§ **Problem details**
Your response should consist solely of the lines from the one containing "Editorial Policy (840, 2509)" through the final line of the entries, repeated exactly.

Screenshot grounding data
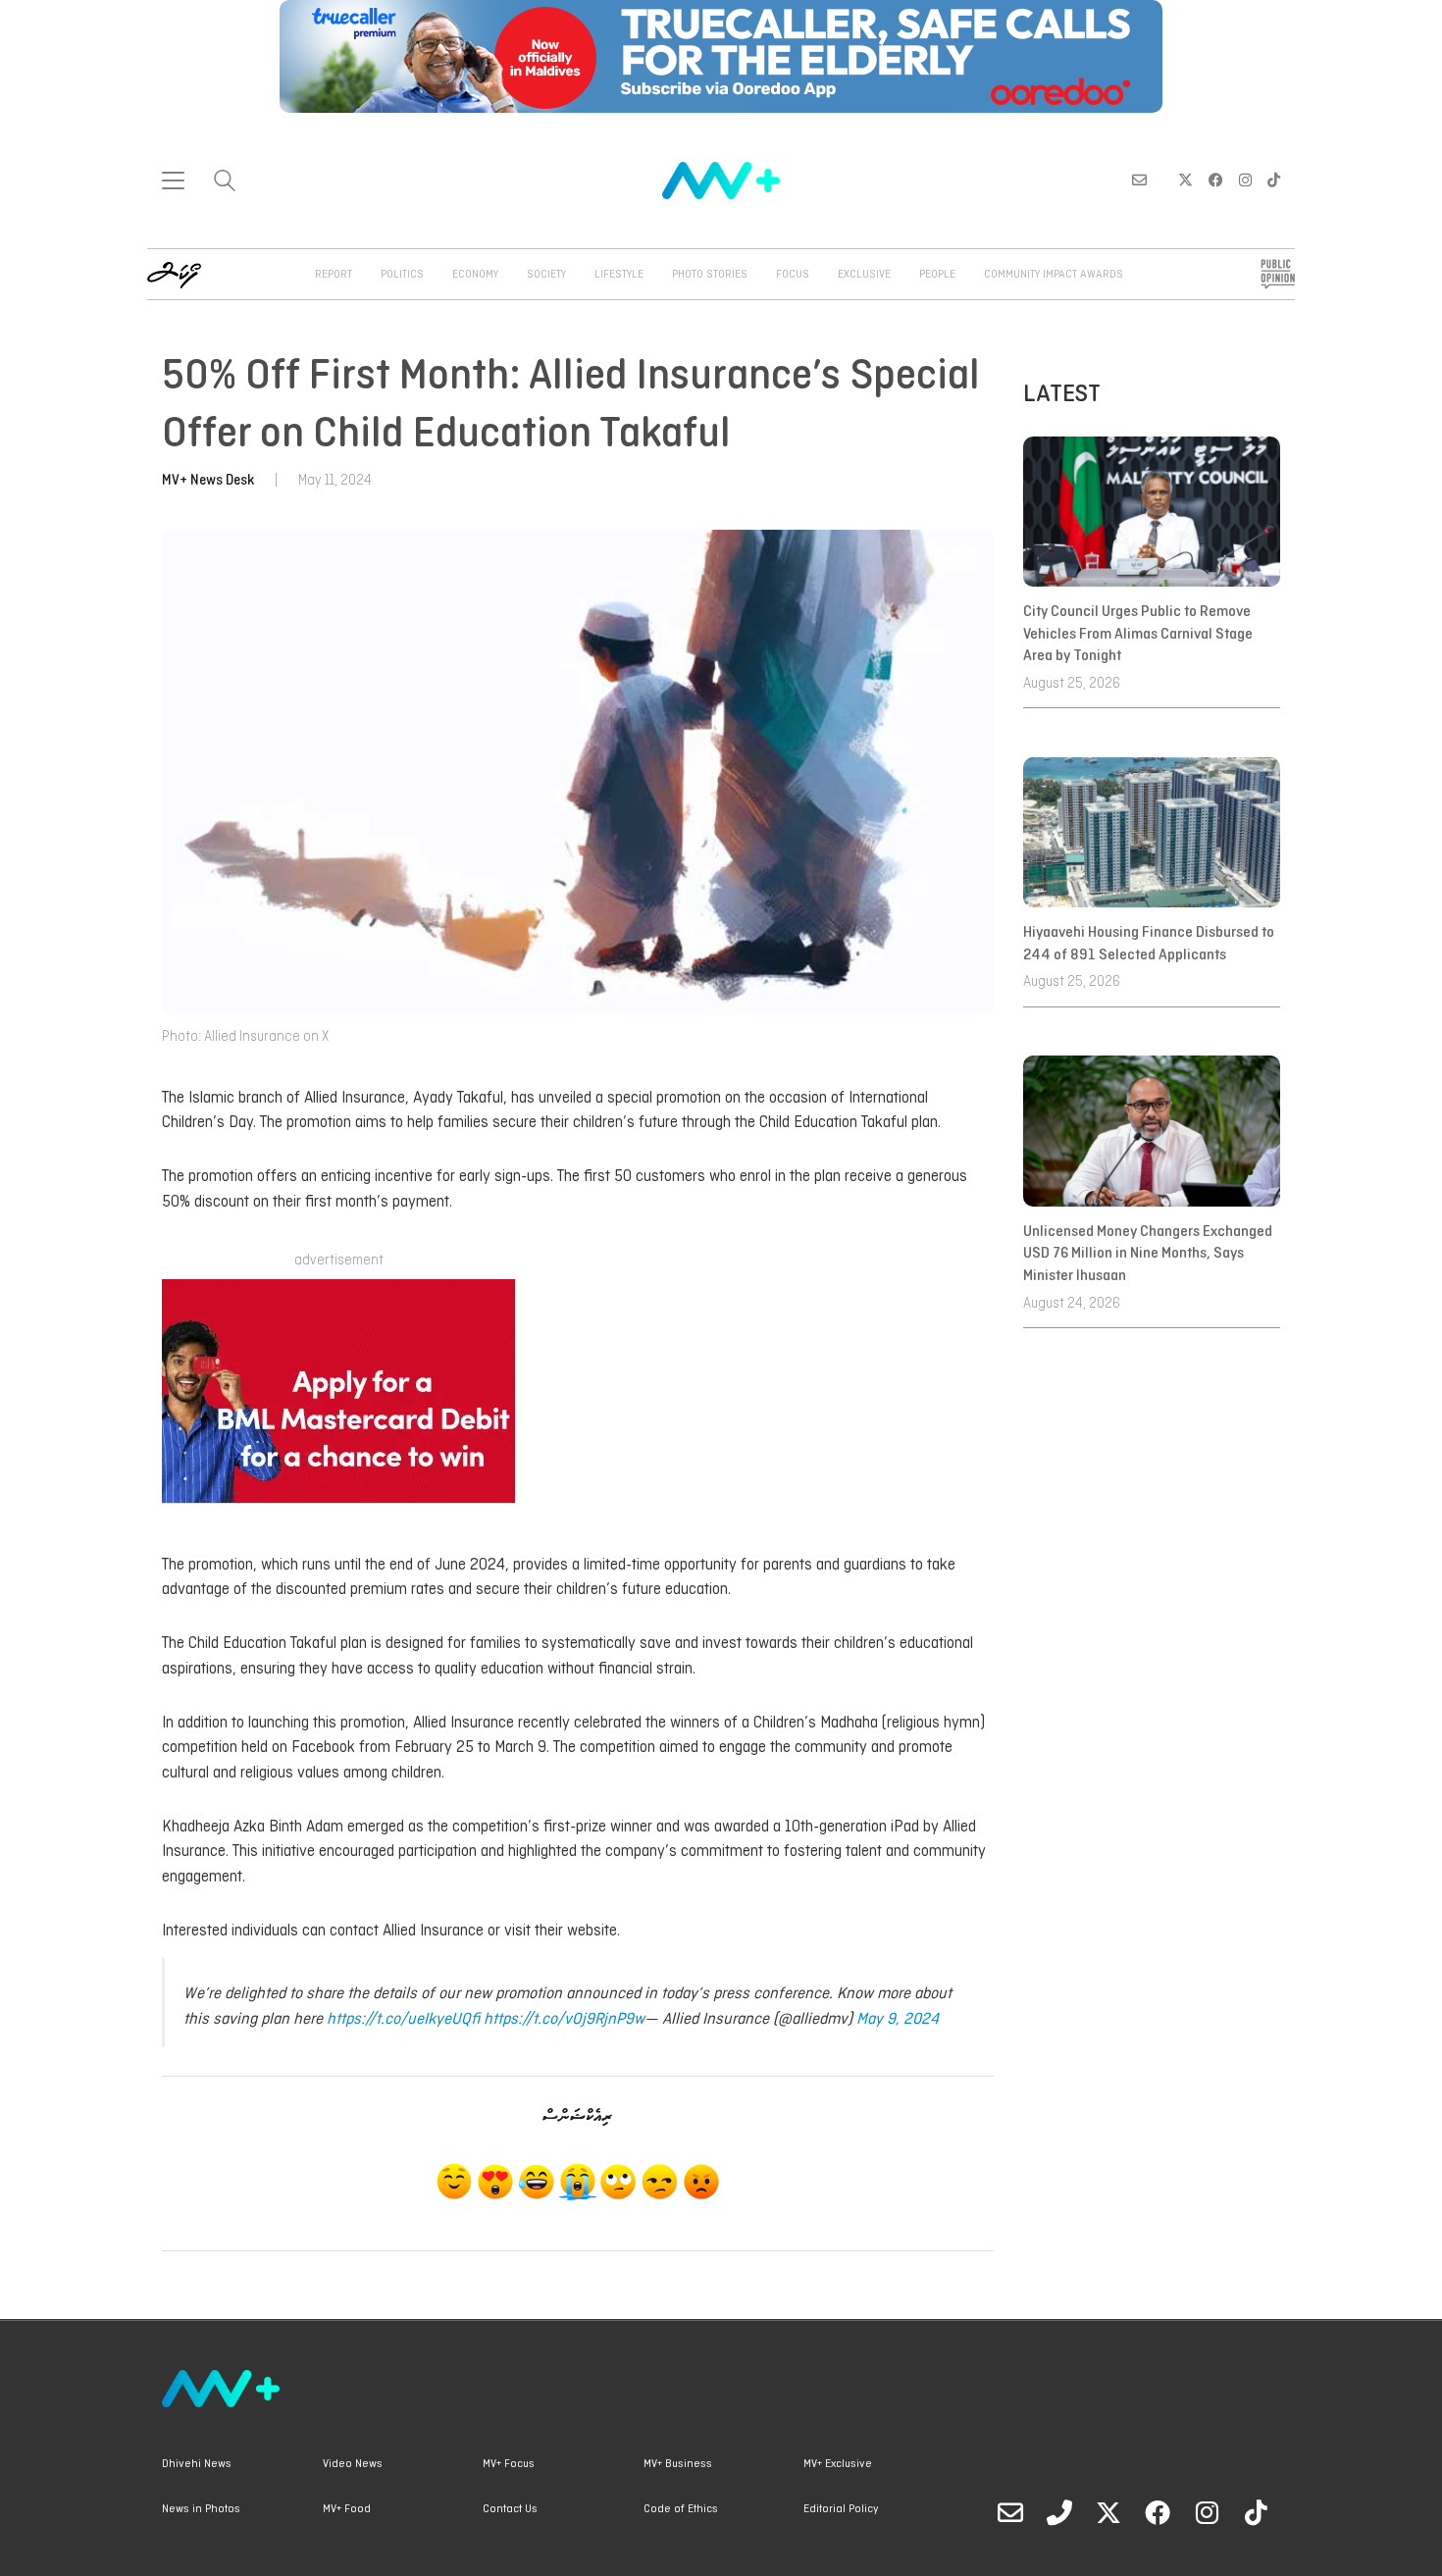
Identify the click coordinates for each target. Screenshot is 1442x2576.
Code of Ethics (681, 2509)
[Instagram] (1206, 2512)
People (937, 275)
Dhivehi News (197, 2464)
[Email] (1010, 2512)
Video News (353, 2464)
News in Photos (201, 2509)
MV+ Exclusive (837, 2464)
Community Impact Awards (1053, 275)
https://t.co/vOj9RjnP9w (564, 2019)
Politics (402, 275)
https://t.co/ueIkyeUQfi (403, 2019)
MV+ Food (347, 2509)
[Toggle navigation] (173, 180)
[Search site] (224, 183)
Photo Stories (709, 275)
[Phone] (1059, 2512)
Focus (792, 275)
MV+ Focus (509, 2464)
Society (546, 275)
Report (333, 275)
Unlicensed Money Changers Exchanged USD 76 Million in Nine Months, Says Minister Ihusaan (1147, 1254)
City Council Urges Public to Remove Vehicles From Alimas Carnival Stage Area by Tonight (1138, 634)
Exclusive (864, 275)
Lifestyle (619, 275)
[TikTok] (1255, 2512)
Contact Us (510, 2509)
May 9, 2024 (897, 2019)
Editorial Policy (840, 2509)
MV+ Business (678, 2464)
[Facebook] (1157, 2512)
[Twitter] (1108, 2512)
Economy (475, 275)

§ **Result for this task**
Editorial Policy (840, 2509)
MV+ Business (678, 2464)
[Facebook] (1157, 2512)
[Twitter] (1108, 2512)
Economy (475, 275)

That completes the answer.